Oakley claims it was never given the proper opportunity to exercise that right. In its Dec. 2012 filing, Oakley outlines email communications between Ridge and its sports-marketing rep, Pat McIlvain. In those email strings, McIlvain tries to learn from Ridge what the competing offer from Nike is, as well what the breakdown of the offer would be by product category, i.e., apparel, clubs and, in particular, eyewear.
Ridge counters that Oakley simply cannot match the Nike proposal. Oakley responds by saying it has the right to match on apparel and eyewear, suggesting its contract with McIlroy says it would consider offering 10 percent of the value of a larger offer to McIlroy as enough to match and meet its right of first refusal.
Ridge then claims McIlroy no longer will be wearing eyewear — prescription or otherwise — on the course in the future, making the Oakley offer meaningless. McIlvain tries to put together a packaged competing offer to the Nike deal, suggesting it would outfit McIlroy in Oakley apparel and eyewear and bringing in TaylorMade-adidas Golf to do the equipment part of the package.
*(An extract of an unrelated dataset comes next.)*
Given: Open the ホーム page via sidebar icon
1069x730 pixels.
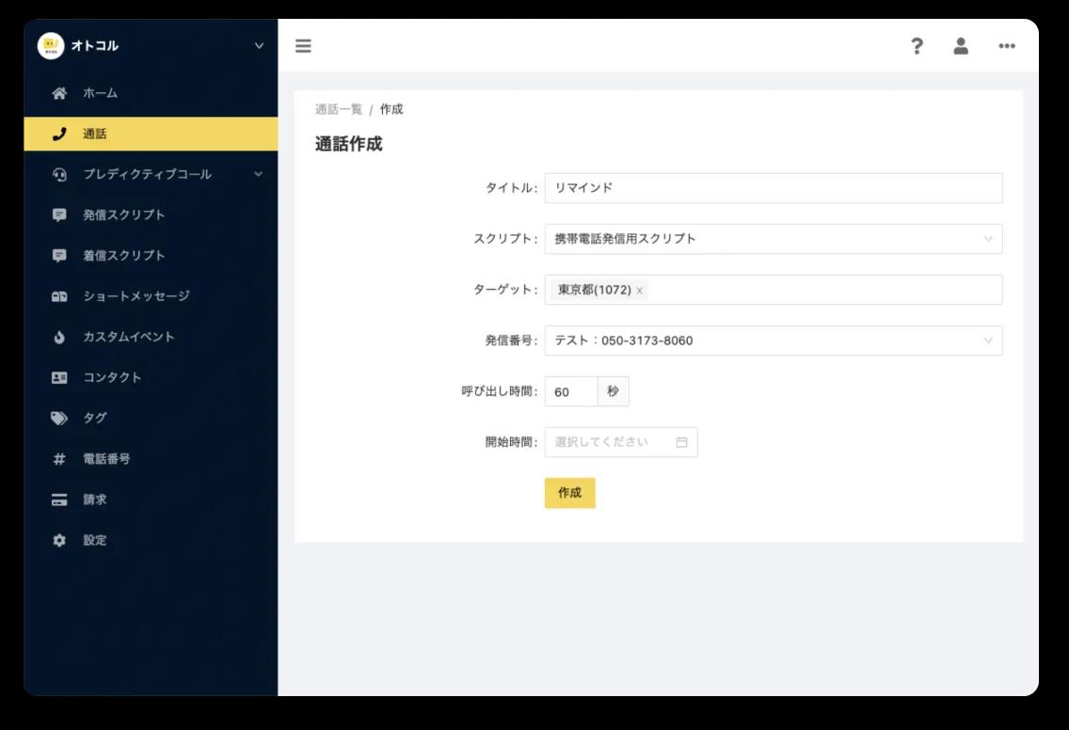Looking at the screenshot, I should 56,93.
Ridge then says McIlroy wants a clean, head-to-toe deal and that Nike’s offer has eclipsed any piecemeal deal that could be offered.
Frustrated, McIlvain sends a late night email to Ridge saying, “Understood. We are out of the mix. No contract for 2013. Pat Mac.” McIlroy’s lawyers claim that email was enough to count as Oakley’s decline of its right of first refusal, despite future emails from McIlvain asking for a formal offer sheet presented by Nike so it could provide its matching offer.
McIlroy’s lawyers also suggest that the case should be dismissed because it claims Oakley missed a payment to McIlroy, breaching and nullifying the contract, carving a clear legal path for McIlroy to have negotiated with Nike on the five-year, $20 million-per-year deal Nike offered to McIlroy on Oct. 25, 2012.
Oakley is seeking compensation for the damage McIlroy’s departure did to its brand, as well as for over $300,000 it paid for a promotional photo shoot featuring McIlroy to showcase its 2013 products.